Re: Re: The Problems Caused By Under-Declaration



@angie wrote:

However the authorities are not daft and the true price might be assumed, and a bigger tax bill possibly

What utter rubbish. Where do you get this garbage from?

First of all, all your figures are plucked out of thin air and make huge assumptions, most of which are wrong. Your first incorrect assumption is that the price these people ultimately sell for has anything at all to do with what price they paid – wrong.

Given the market has fallen significantly from the height, they’re likely running at a loss as whatever they sell for – that price is not fixed or related to what they actually paid. If their house is only worth say €120k now, or at least that’s what someone’s prepared to buy if for, what difference does the official figure make? €240k – €120k = a loss of half, €180 is entirely irrelevant. Wrong again.

And, what tax? Hello???

You only pay capital gains tax on profits! That’s why it’s called gains! €180k official declared buy value – €120k sell value = €0 gains! €240k unofficial buy value – €120k = €0 gains! Wrong again!

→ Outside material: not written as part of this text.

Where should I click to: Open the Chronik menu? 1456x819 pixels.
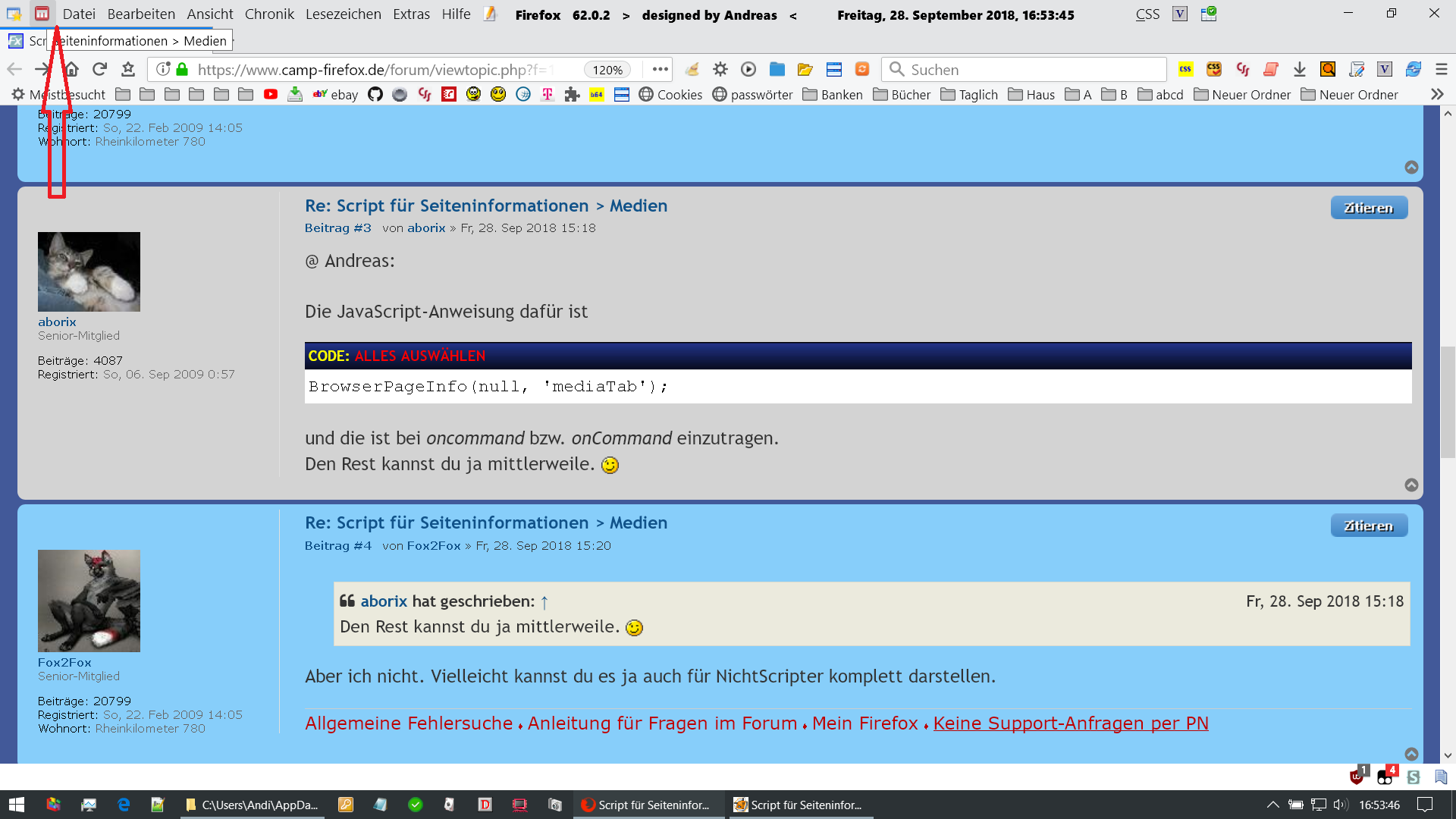(x=269, y=14)
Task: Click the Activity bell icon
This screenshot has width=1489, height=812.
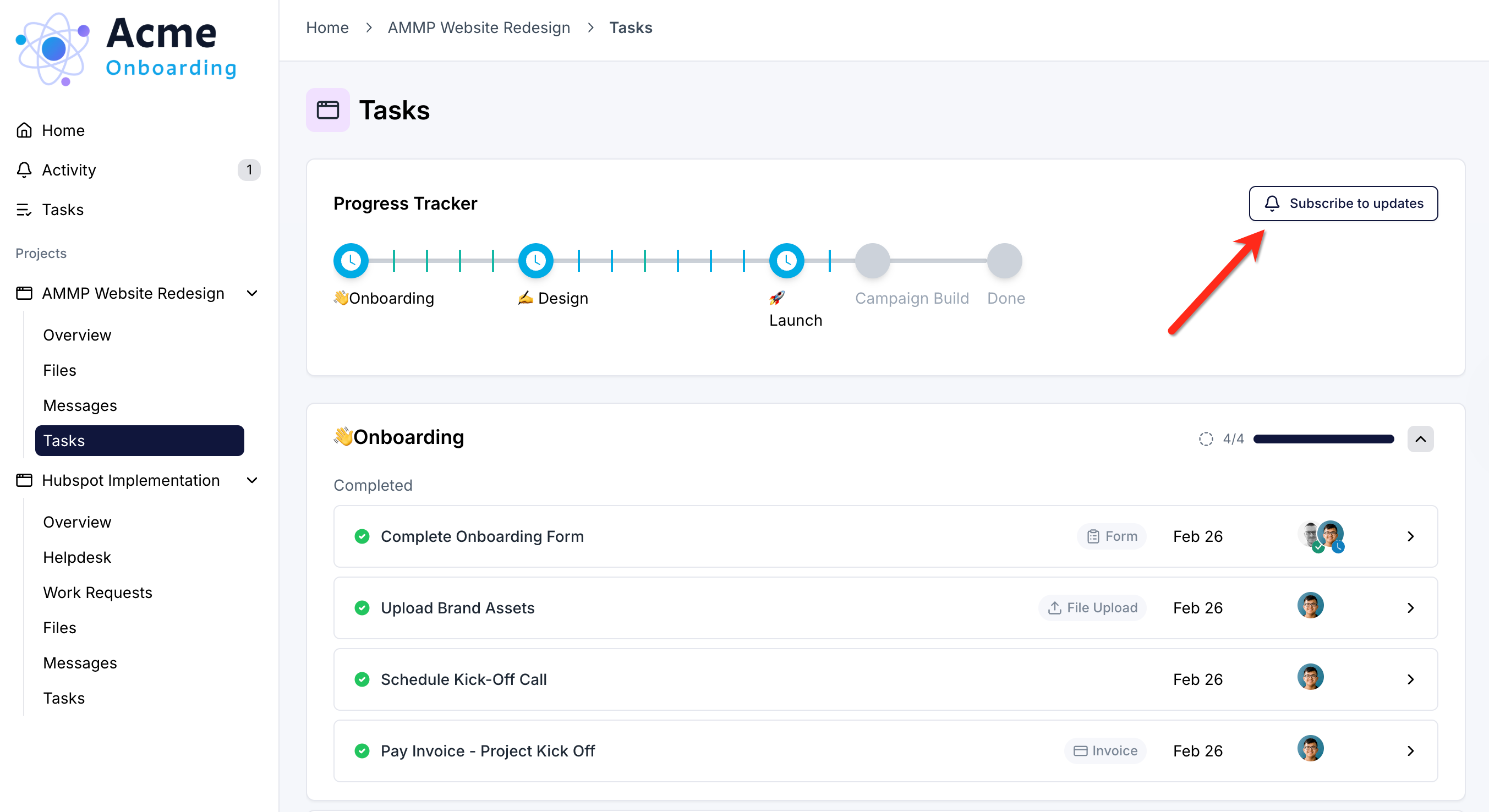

The only time property bought with part cash and registered with a lower value makes any difference is when you make a profit on it, which then means you pay a higher amount in capital gains tax. Eg Same couple buy their house for €240k and put an official value down at €180k. They now sell in a rising market for €350k. The capital gains exposure is now €180k – €350k = €170k as opposed to €350k – €240k = €110k. So they expose themselves to an additional €60k of capital gains tax.